>> Begin Provided entries

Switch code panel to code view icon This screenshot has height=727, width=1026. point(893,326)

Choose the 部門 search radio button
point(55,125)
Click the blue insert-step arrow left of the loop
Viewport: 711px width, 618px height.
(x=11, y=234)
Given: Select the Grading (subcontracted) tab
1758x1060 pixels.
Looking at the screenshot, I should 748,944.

>> End Provided entries

*Job:* Could you rewrite every line of the entries above as a numbered list, leaving out the blank lines?

*Task result:*
1. Switch code panel to code view icon This screenshot has height=727, width=1026. point(893,326)
2. Choose the 部門 search radio button
3. point(55,125)
4. Click the blue insert-step arrow left of the loop
5. Viewport: 711px width, 618px height.
6. (x=11, y=234)
7. Given: Select the Grading (subcontracted) tab
8. 1758x1060 pixels.
9. Looking at the screenshot, I should 748,944.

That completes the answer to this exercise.